La Stampa, 18 luglio 2016
Il cimitero della Lega Pro
Decrescita costante e infelice. Il censimento negativo del calcio professionistico di provincia si rinnova ciclicamente tutte le estati. Ogni anno, al momento di tracciare la linea tra chi può e chi non può iscriversi al prossimo campionato di Lega Pro, è la stessa storia: c’è chi rinuncia subito, chi lotta contro il tempo, chi si inceppa su una fideiussione, chi deve avventurarsi nel mare dei ricorsi e chi deve alzare bandiera bianca.
Almeno altri cinque casi
Anche stavolta non sono mancati verdetti definitivi e feriti, più o meno guaribili: quattro squadre non iscritte (Rimini, Pavia, Martina e Virtus Lanciano), un’altra che non ci ha nemmeno provato (Sporting Bellinzago) e cinque ancora in sospeso, con Siena, Lucchese, Casertana e Maceratese un po’ più tranquille rispetto alla Paganese. I numeri, intanto, sono impietosi e parlano di 80 società sparite nel giro di otto anni, da quando la vecchia Serie C ha cambiato nome in Lega Pro.
Perché è proprio in questa terra di mezzo, posizionata tra i piani terra dei dilettanti e quelli alti di A e B, dove il sistema calcio italiano non smette di abbassare serrande, chiudere botteghe, cancellare piazze storiche e fare la conta dei club dispersi alla fine di ogni puntuale terremoto estivo. Lo sbarco o il declassamento al primo livello professionistico, non per colpa della Lega Pro, talvolta coincide addirittura con il capolinea di alcune squadre: un campionato che costa troppo per chi sale dalla D senza ingenti capitali e garantisce ricavi insufficienti per chi riusciva a sopravvivere sul filo del rasoio, causa entrate di altro spessore, in cadetteria.
L’effetto delle riforme
Tra le immolate sull’altare di un’altra estate di dentro o fuori, ad esempio, figurano Bellinzago e Lanciano. Una scomparsa, di sua spontanea volontà, per aver fatto (sportivamente) il passo più lungo della gamba di un’eroica promozione, vedendosi respinta dalla Figc la scialuppa di salvataggio (e di conseguente iscrizione alla Lega Pro) della fusione con il Varese, e l’altra condannata dalla retrocessione dopo quattro anni di vacche ben più grasse, grazie all’ombrello protettivo dei diritti tv della B. «Abbiamo sperato fino all’ultimo di ripianare il bilancio per iscriverci al prossimo campionato. Purtroppo non è stato possibile. Abbiamo delle responsabilità nei confronti delle nostre aziende e non possiamo più canalizzare risorse, energie e impegno verso la Virtus Lanciano», la lettera per dichiarare la resa della famiglia Maio.
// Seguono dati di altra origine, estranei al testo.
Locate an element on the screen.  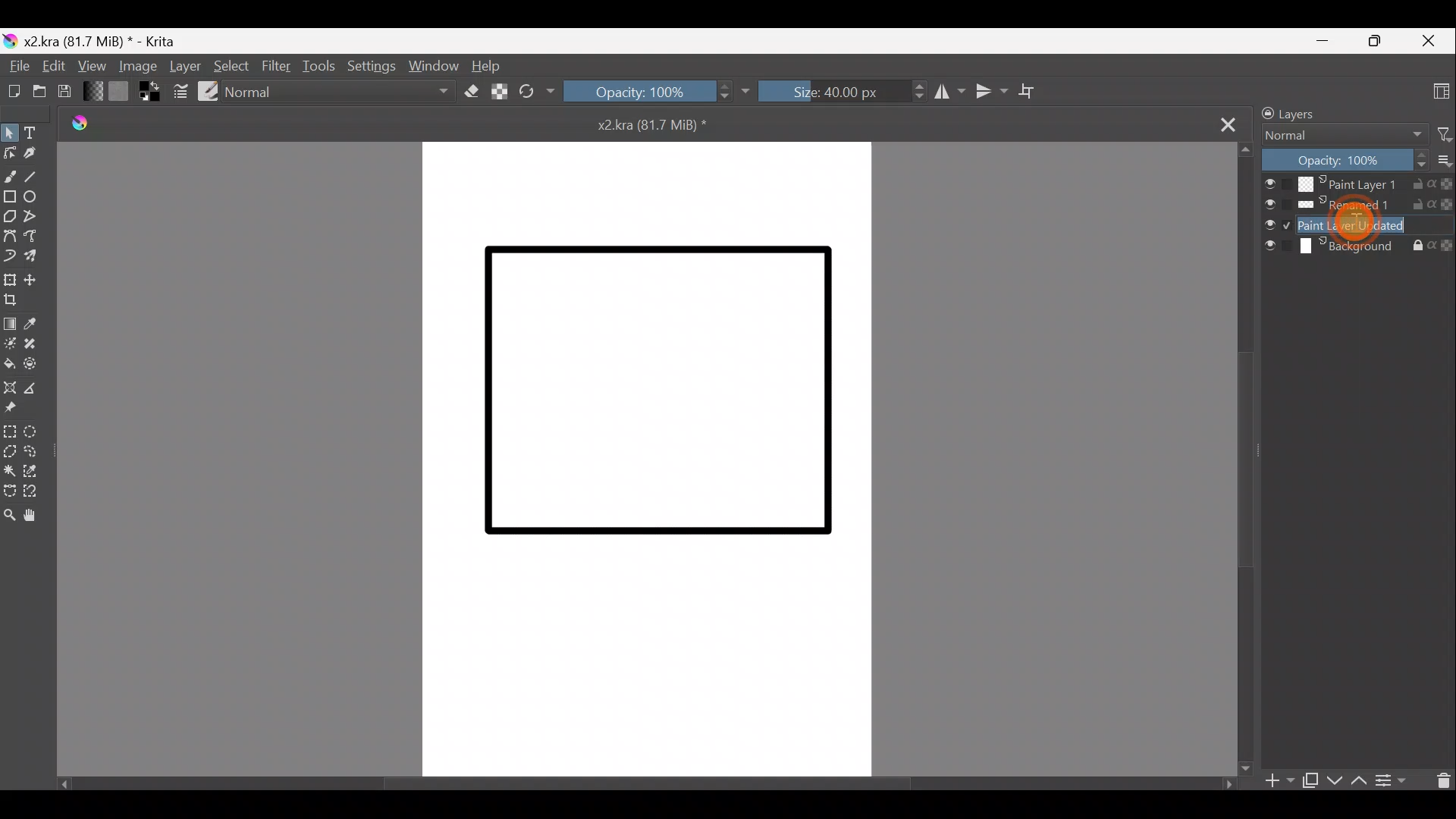
Dynamic brush tool is located at coordinates (10, 257).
Le gestioni societarie allegre, comunque, restano all’ordine del giorno. Come nel caso del Pavia, zavorrato dai debiti (indicati tra i 6 e i 7 milioni) della precedente proprietà cinese e ora intenzionato a ripartire dalla D. Quelle che aspettano, invece, scopriranno il loro destino nel consiglio federale di domani (oggi la Covisoc studierà i ricorsi). Poi scatterà, come sempre, la stagione di nuove carte bollate e dei ripescaggi. Già, perché la Lega Pro, dopo la precedente riduzione da 90 a 60 squadre, progetta di ricambiare format: dalle 54 della scorsa stagione alle 60 pianificate per il calcio d’inizio del 28 agosto. Avanti, prima dell’inevitabile e imminente processo interno di selezione naturale, c’è ancora posto.